Although only three years old, Solana has already demonstrated impressive performance and the development of extension solutions (such as Nitro and Eclipse) on top of its VM, highlighting the success of its innovative execution architecture. Solana has been able to learn from the challenges faced by older networks like Bitcoin and Ethereum. Bitcoin was not designed for smart contracts, which led to the emergence of Ethereum. Likewise, Ethereum was not ready for mass adoption and high-speed transactions, paving the way for Solana and parallel processing. Additionally, it is becoming increasingly easier for developers to access SVM environments, with Neon Labs introducing Solidity compatibility with the Solana runtime, as well as the upcoming Runtime v2 upgrade, which should enable developers to use multiple programming languages (e.g. Move) Build SVM-compatible dApps.

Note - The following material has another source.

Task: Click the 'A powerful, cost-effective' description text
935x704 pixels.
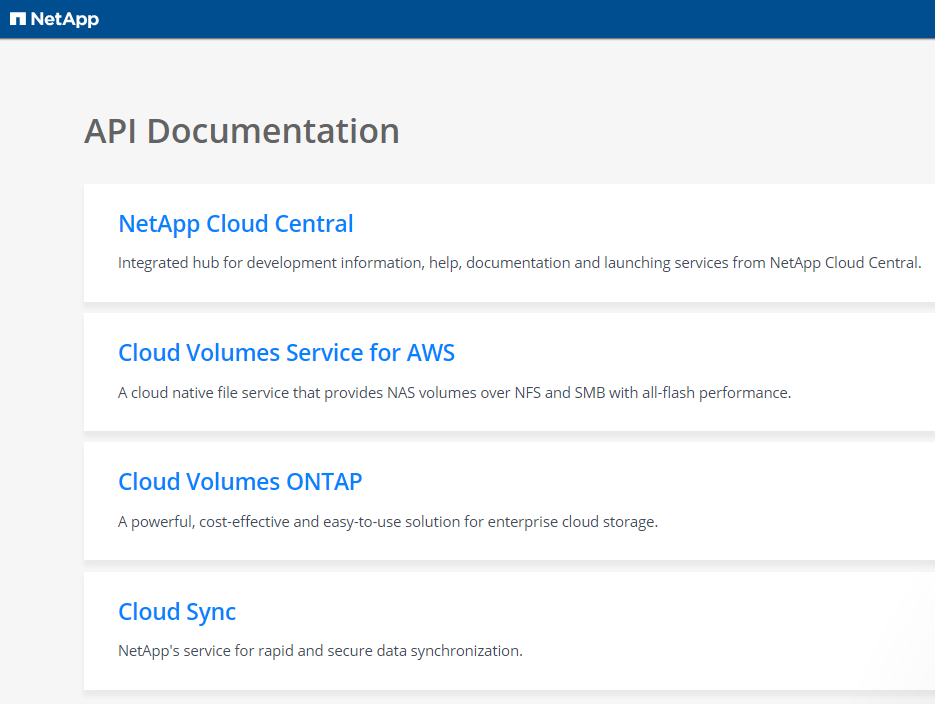Action: [x=388, y=522]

It's clear that Solana VM provides a more advanced environment for building next-generation applications. Parallel processing of transactions enables higher throughput. Similar to what is possible in traditional finance, enabling developers to build any type of product without worrying about speed limits or fees. Building on-chain with TPS 15 will not lead to mass adoption of crypto. Thanks to SVM and Sealevel, Solana can (already) process thousands of transactions without congestion or significant gas fees, making it the perfect environment for building these new applications. As validator hardware improves, Solana’s Sealevel runtime will be able to process more transactions in parallel, widening the gap between SVM and EVM while attracting more users.

Squads will support extensions to the Solana Virtual Machine (SVM) and introduce multi-signature (multisig) capabilities to the entire SVM ecosystem, allowing anyone to manage the chain using the best blockchain execution environment and the best self-hosting experience on assets.